Mondelēz International discusses new approach to packaging development

February 27, 2013

Atlanta - While the Oreo brand recently turned 100 years old; its owner is considered a newborn.

Kraft Foods, the maker of popular food and beverage brands including Cadbury, Jacobs, Nabisco, Oreo, Tang and Trident, changed its name to Mondelēz International, after spinning-off its North American grocery business on Oct. 1.

For Mondelēz International, 2013 will be its first full year as a "new" $36 billion snacks company.

"I'm here to introduce a new company to the packaging industry - Mondelēz International," Tom Clark, associate principle engineer
 at Mondelēz International, told the audience at The Packaging Conference (Feb. 4-6; Atlanta, GA). "The name roughly translates to 'delicious world.'"

Clark is currently leading an effort within Mondelēz International to better define product requirements, optimize package performance and speed package qualification protocols. Clark was the technical lead on Planter's recent glass-to-plastic conversion for their peanut jar, which was accounted for 27% of Kraft's 5-year, 100 million lb packaging material reduction goal.

Going forward, Mondelēz is looking to expand its geographical presence with a particular focus on BRIC countries.

"We do realize that developing markets have different needs and there are different consumer preferences," Clark said.
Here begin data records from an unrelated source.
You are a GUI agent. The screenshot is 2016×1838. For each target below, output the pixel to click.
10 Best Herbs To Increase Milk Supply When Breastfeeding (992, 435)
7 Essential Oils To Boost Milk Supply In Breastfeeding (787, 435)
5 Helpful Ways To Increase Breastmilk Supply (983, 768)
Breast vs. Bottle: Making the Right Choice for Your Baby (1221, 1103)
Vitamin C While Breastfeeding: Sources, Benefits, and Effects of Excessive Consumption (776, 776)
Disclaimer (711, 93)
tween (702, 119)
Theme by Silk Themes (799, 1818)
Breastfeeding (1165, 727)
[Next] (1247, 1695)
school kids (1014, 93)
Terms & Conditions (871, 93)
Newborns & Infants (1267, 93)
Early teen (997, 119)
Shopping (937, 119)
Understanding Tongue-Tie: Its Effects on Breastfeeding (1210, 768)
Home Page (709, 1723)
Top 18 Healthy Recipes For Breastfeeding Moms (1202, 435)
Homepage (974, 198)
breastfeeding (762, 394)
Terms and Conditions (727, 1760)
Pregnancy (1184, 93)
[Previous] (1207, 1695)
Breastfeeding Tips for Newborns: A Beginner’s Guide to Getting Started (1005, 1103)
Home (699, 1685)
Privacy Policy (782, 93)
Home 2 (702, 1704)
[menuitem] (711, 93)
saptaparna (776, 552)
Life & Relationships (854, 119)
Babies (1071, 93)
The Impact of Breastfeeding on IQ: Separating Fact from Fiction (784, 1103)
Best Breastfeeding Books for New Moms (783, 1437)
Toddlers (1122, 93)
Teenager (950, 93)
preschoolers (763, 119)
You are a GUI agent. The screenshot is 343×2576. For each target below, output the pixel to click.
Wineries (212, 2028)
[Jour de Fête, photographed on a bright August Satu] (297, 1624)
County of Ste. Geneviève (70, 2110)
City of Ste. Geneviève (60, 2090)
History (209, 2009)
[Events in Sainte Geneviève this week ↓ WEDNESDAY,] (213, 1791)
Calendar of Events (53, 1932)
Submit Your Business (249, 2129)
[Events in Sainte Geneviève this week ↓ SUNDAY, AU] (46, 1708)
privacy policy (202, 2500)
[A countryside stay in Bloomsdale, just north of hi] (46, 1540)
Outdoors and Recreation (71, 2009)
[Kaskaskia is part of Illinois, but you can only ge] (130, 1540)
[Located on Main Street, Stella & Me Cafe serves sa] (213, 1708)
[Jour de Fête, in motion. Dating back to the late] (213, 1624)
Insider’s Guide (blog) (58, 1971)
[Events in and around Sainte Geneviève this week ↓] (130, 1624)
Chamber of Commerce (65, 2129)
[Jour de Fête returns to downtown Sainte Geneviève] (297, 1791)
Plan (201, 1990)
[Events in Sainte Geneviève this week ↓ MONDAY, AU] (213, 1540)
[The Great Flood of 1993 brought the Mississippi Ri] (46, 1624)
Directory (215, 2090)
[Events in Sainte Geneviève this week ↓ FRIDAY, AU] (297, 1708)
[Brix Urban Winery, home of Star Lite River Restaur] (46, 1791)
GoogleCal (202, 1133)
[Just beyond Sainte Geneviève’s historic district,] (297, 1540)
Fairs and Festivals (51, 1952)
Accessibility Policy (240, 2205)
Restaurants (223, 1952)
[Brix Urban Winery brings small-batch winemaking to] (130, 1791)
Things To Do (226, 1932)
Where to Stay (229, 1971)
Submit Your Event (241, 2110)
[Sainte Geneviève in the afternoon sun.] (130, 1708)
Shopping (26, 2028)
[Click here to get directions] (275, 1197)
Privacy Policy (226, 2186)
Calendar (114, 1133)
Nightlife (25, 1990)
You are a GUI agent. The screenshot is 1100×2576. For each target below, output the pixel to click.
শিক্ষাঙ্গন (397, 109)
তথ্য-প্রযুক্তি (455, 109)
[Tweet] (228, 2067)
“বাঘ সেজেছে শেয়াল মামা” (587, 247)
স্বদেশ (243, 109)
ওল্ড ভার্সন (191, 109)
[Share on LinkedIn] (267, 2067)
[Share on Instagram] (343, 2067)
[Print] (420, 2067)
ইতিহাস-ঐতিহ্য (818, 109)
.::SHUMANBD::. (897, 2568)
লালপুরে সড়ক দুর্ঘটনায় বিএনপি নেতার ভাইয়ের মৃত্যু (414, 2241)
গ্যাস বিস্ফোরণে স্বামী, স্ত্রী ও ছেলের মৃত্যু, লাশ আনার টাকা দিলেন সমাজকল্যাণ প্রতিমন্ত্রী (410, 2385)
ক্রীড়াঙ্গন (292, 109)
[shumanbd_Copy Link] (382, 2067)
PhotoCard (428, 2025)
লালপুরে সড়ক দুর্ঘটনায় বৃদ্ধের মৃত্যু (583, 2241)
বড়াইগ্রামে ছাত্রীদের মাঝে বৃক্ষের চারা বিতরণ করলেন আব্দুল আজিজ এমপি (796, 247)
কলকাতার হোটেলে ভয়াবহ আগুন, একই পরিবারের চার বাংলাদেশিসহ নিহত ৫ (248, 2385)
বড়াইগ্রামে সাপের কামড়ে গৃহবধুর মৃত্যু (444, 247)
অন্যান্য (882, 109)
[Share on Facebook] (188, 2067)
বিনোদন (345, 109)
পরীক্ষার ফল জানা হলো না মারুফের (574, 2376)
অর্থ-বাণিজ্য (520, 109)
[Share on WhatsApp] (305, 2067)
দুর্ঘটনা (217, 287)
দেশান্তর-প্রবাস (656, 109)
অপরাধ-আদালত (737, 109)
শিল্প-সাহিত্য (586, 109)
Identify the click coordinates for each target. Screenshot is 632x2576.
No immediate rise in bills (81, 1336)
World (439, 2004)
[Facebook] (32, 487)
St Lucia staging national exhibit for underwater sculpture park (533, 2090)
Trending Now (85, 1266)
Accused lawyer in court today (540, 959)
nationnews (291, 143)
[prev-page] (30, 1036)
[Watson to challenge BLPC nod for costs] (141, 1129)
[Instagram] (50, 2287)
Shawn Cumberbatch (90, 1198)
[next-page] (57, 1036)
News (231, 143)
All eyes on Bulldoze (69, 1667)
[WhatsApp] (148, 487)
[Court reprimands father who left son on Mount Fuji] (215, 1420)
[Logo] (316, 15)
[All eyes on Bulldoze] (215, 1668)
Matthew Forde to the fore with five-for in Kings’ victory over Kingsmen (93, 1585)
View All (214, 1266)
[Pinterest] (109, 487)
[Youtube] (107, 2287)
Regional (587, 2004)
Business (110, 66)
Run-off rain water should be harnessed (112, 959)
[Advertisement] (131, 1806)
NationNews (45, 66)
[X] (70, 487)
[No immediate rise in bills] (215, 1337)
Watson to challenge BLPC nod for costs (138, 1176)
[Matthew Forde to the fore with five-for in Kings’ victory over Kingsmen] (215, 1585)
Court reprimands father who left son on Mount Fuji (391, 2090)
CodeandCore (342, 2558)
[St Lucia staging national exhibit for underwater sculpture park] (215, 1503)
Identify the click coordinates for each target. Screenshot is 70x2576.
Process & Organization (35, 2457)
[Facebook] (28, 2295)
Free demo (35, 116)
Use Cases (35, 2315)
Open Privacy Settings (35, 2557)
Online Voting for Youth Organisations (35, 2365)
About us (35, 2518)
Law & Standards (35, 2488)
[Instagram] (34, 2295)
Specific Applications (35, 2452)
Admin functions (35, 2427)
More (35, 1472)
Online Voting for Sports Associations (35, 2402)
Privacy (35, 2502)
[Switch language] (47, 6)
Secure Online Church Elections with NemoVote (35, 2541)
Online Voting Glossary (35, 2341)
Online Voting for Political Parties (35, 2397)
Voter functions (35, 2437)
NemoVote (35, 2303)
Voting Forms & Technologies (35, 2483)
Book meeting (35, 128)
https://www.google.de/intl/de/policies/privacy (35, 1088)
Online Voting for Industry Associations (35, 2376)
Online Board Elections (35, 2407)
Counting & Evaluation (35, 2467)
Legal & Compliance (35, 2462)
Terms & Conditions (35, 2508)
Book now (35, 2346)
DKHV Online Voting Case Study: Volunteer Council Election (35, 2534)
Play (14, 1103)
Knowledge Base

From a packaging viewpoint, that means assuring product quality and developing packaging innovation to its customers and consumers, which will allow the company to grow in new markets across the globe. 

North America represents about 19% of its revenue, Europe is 37%, but developing markets, which include Latin America, Asia Pacific, Russia, the Middle East and Africa, represent about 44%.

To deliver on its goal of expanding its global presence, Clark said the company is changing how they work with suppliers to design packaging. And to do that, they need to shake up how packaging development takes place.

Clark said the traditional packaging development runs in this cycle: businesses ask for more productivity, packaging developer solicits supplier, supplier produces three to five film packages, packaging developer runs trial at plant, test with sensory panel for 6-12 months, and then the final decision - yes or no on the package. This entire process is often repeated in 1-5 years.

There are many issues that can arise from what Clark called a "time consuming approach." For instance, the new package may be overdesigned, which he said is especially challenging for glass-to-plastic conversion.

He suggest that when it comes packaging design, companies should adopt a methodical approach that "can improve speed to market, while migrating risk and still capture more value."

"The methodical approach identifies a failure mode or limiting factor, for instance; what is keeping us from making a cheaper package?" he said.

In addition, the method requires developers to benchmark current package performance, develop accelerated testing and utilize shelf-life models to scope future projects.

Biscuit film development case study

While Clark didn't give the name of the brand, he did give an example of using this methodical approach to the recent development of a biscuit film package.

He said the goal was to reduce film cost, improve performance and help achieve longer shelf life. They first started with internal benchmarking the current package and compared it to the competition. This helped them identify productivity opportunities.

For the biscuit packaging, the company found that while high barrier resins were advantageous, an added expense came from a "tough" layer that they found was not justified. They then established the ability to balance structure and thickness with cost, while also having the potential to extend the shelf life.

The new biscuit film-qualification protocol produced a more rigorous qualification of films, which allowed the company to make data-driven decisions and leverage statistical analysis and focus on the average and variation. 

Due to the new film-qualification process, the company was able to reduce testing time from 6-12 months to 3-5 weeks. As well as isolate actual product failure modes; develop optimum specifications, and link data to individual film layer contribution.

The company's film supplier called this project "one of the best they have worked on."

Clark said they are using this approach for many new developments including new packaging formats, justifying equipment changes and to answer both competitive and consumer claims.

This "renewed packaging" focus allows the company to better understand its product requirements, Clark said.

"It's about doing it right the first time," he said. 

The company wants to partner with suppliers who can help explore novel designs and approaches to traditional problems. Clark said the suppliers should tell a complete "story," such as modeling and prototypes, demonstrate technology expertise and offer transparent pricing. In addition, a global presence is helpful.